_INFORMATION PROVIDED:_
○ ○ ○ ○ ○ ○ ○
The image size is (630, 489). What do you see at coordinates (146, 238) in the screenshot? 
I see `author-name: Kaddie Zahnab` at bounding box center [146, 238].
○ ○ ○ ○ ○ ○ ○
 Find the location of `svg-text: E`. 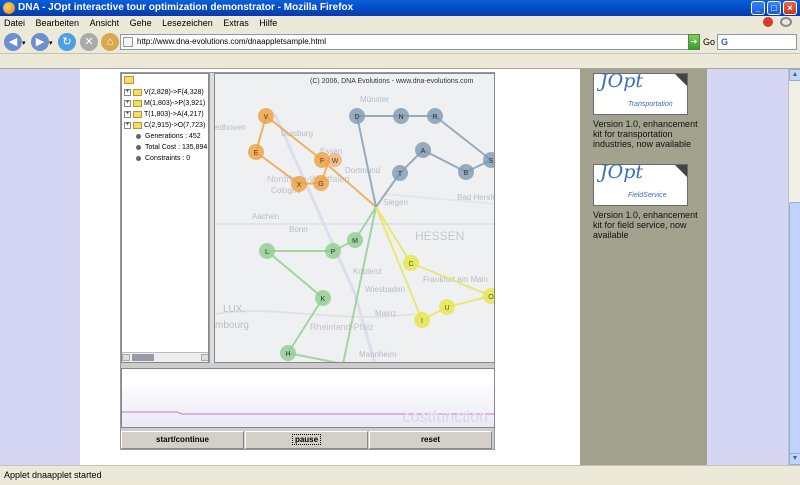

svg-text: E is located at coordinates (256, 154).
○ ○ ○ ○ ○ ○ ○
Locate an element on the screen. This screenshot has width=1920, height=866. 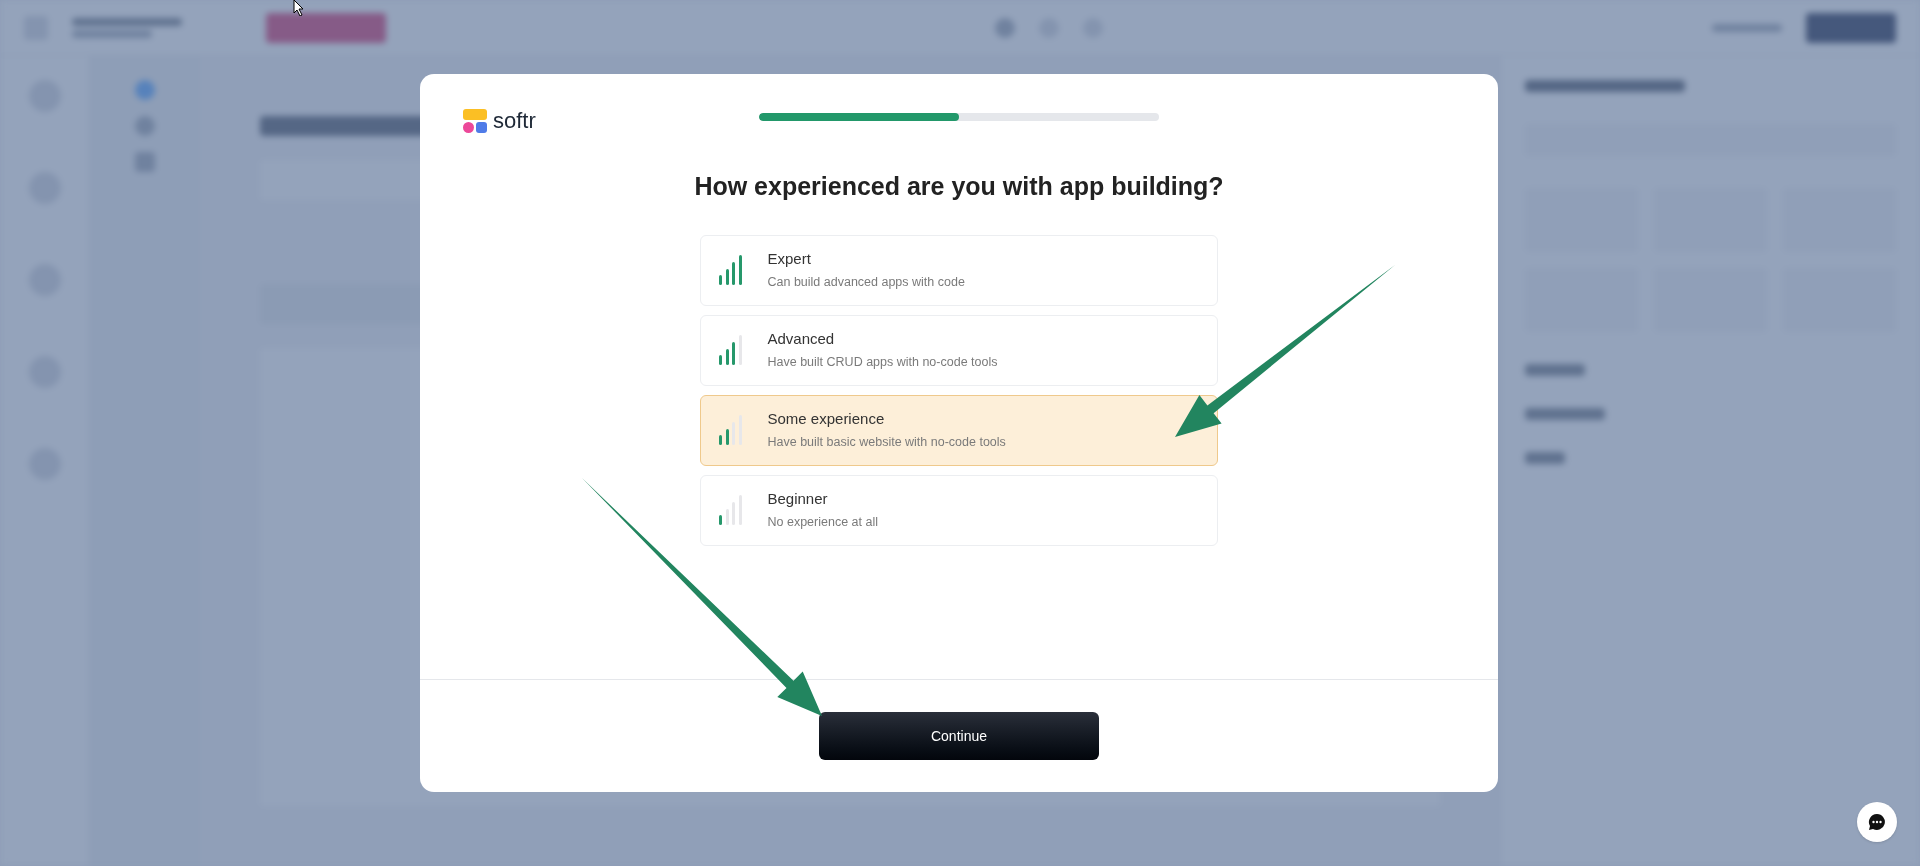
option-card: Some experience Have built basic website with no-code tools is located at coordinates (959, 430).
○ ○ ○ ○ ○ ○ ○
_INSTRUCTIONS TO FOLLOW:_ Write out the lines between the line containing "Locate an element" and the line containing "option-card: Some experience", inclusive, reproducing them exactly and omitting the pictures.

_WRITTEN SOLUTION:_
Locate an element on the screen. This screenshot has width=1920, height=866. 
option-card: Some experience Have built basic website with no-code tools is located at coordinates (959, 430).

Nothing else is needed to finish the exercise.